Mar 022011

Given its diversity of climates and immensely varied natural flora (see Mexico’s mega-biodiversity, Mexico is ideally suited for commercial floriculture (flower growing).

Helped by government support, floriculture expanded rapidly in the 1980s and 1990s. About 14,000 hectares of agricultural land are devoted to ornamental flowers, with 10,000 growers concentrating on 50 different varieties, the most important of which are gladioli, roses, chrysanthemums, carnations, birds-of-paradise and the nard. Mexico’s flower growers produce 83,000 tons/yr of flowers, 80% of them destined for the domestic market. Most flower farms are smallholdings of 1-3 hectares in size, though there are also about 150 high-tech, greenhouse-based operations for the export market.

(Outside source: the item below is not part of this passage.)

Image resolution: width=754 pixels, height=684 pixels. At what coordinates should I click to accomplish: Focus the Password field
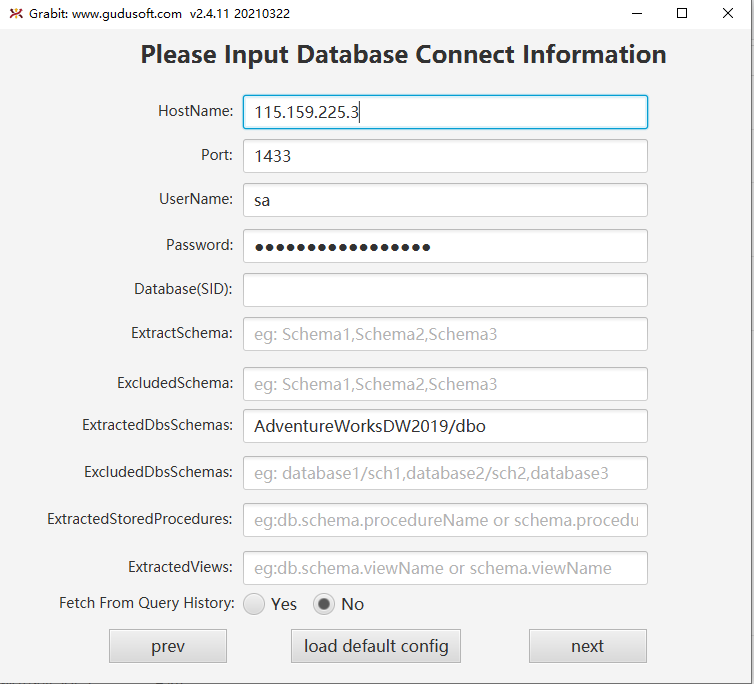[x=445, y=246]
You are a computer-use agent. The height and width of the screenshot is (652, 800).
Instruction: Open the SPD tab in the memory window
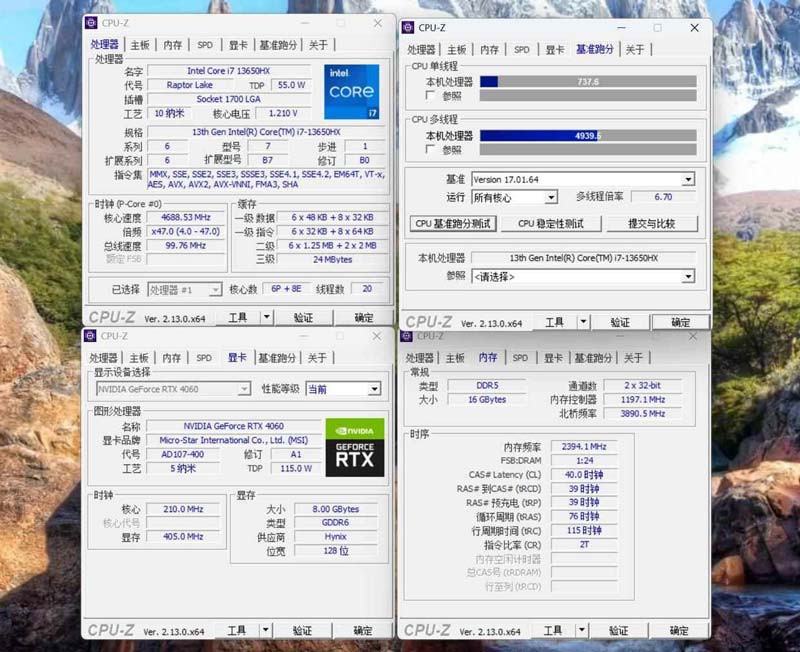[x=520, y=358]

In addition to the area dedicated to ornamental flowers, a further 9,000 hectares are devoted to plants and flowers used in the cosmetics and food flavoring industries.

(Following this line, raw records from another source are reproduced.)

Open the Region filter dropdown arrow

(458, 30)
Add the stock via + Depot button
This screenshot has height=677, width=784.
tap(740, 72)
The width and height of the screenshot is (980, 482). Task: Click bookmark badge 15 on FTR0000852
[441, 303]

The state of Mexico has the largest area devoted to floriculture in the country, centered on Villa Guerrero. Other states important for ornamental flowers are Baja California, Coahuila, Colima, Chiapas, Guanajuato, Guerrero, Jalisco, Michoacán, Morelos, Puebla, Querétaro, Tabasco, Veracruz, and, in the last five years, Yucatán.

The internal market for ornamentals is severely constricted by a lack of space in Mexico City’s wholesale market; the resulting congestion results in about 20% of all the fresh flowers arriving daily at the market having to be destroyed.

Mexico’s nationwide production of flowers is worth about 1 billion dollars a year. Only a small percentage of production is exported, mainly to the USA, with smaller amounts to Canada and Europe. While Mexican flower exports are currently worth some 50 million dollars, exports from Columbia are worth 550 million dollars and those from Ecuador and Costa Rica about 150 million.